Long ago, the festival and bread-giving were combined. The poor would receive bread which had been blessed at the oratory of the Knights Templar, but the nature of the pancaritat changed over the centuries. By the nineteenth century it was no longer a solemn and charitable affair but rather an occasion for having something of a party, and the tradition had long ceased to be confined to Palma. Pancaritats now take place in most towns on the island.

This diffusion has meant that the pancaritat doesn't have to take place on so-called Angel Sunday. It has, quite literally, become a moveable feast, depending on where it is held. The word itself has acquired a different meaning. It is a picnic but one which retains a religious overtone. It is a picnic that is also a pilgrimage. In Palma this means thousands of people schlepping up to Bellver Castle. Elsewhere it can mean taking a bit of a stroll down the road, armed with bread, pastries and what have you and usually accompanied by the ubiquitous pipers.

In Alcúdia, as one example, they have stuck with Angel Sunday as being the day for the pancaritat. There is not one mass, not two but three. The first two are where mass is normally held - in the parish church - but the third, at one o'clock (just in time for lunch), is at the cave of Sant Martí, the rather odd bit of iconography carved into the countryside near the Bellevue hotel complex which is subject to the occasional spot of graffiti. Once mass is dispensed with, it's time to open the cool boxes and the picnic hampers.

But Alcúdia doesn't only have the Sant Martí pancaritat. The walk to the cave isn't that difficult. Walking up the mountain from Bonaire to the hermitage of La Victoria presents an altogether tougher proposition for the picnic-bound pilgrims. And it takes place on Tuesday, which is an example therefore of how the feast has been moved.

Similarly, Tuesday is the day for the good people of Sa Pobla to rediscover their Crestatx roots and head off the kilometre or so to the old oratory of Crestatx. It is a rediscovery because Crestatx is where the people of Sa Pobla were originally from. Under King Jaume II's system of Mallorcan new towns (1300), Crestatx folk were relocated, and thus Sa Pobla was born.

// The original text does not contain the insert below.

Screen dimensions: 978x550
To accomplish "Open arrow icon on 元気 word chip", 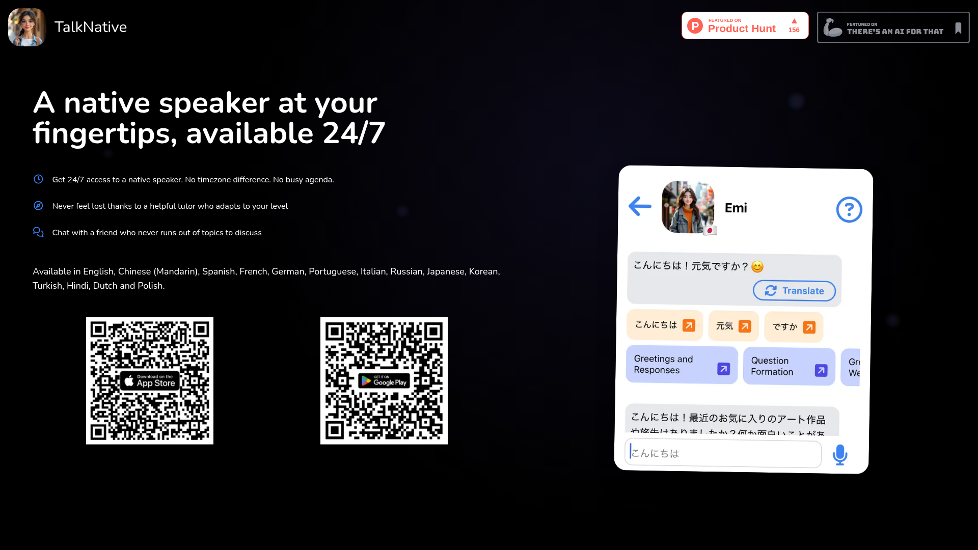I will point(745,326).
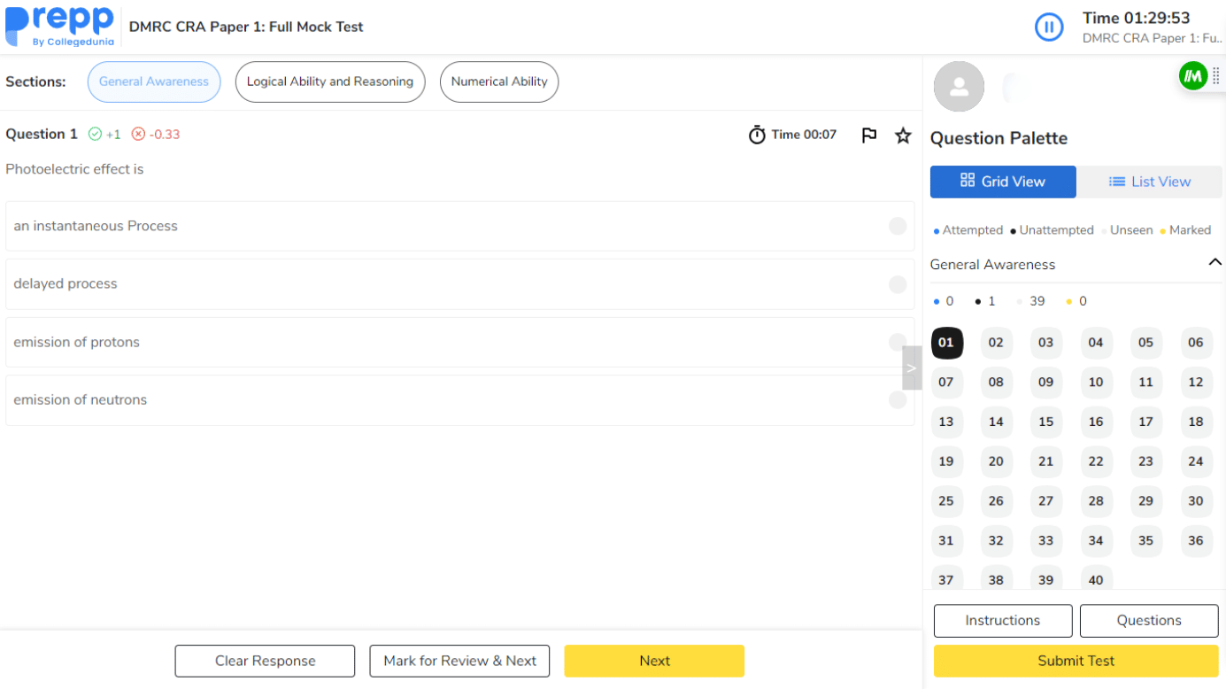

The Crestatx pancaritat is of an altogether grander order than the events in Alcúdia. It's an all-day affair, the pilgrimage leaving Sa Pobla at nine in the morning and not returning until half six in the evening, and even then there is more of a celebration - folk dance back in Sa Pobla's Plaça Major. And the pilgrimage itself doesn't have to be on foot. There is a shuttle bus which goes every fifteen minutes.

Muro is another town which takes its pancaritat seriously. It's on Monday. Rockets fired at 10am are the starting-gun for the big day out (in Sa Pobla they ring the bells, minus the Antonia big bell, which has come down for repairs), and the "murers" trek off to the hermitage of Sant Vicenç (pipers in tow, naturally enough) for a spot of mass at eleven, some kiddies' ents at midday, ensaimadas and other nosh at the picnic tables and then some folk dance at half three once the food has been digested.

These are just a small selection of Mallorca's pancaritats. They are very much a Mallorcan tradition and Mallorcan only. In Catalonia there are "caramelles", which are similar in that they are an Easter festivity, but the pancaritat can rightly be claimed as being unique to Mallorcan culture and can also rightly be claimed as being one of the very oldest traditions on the island.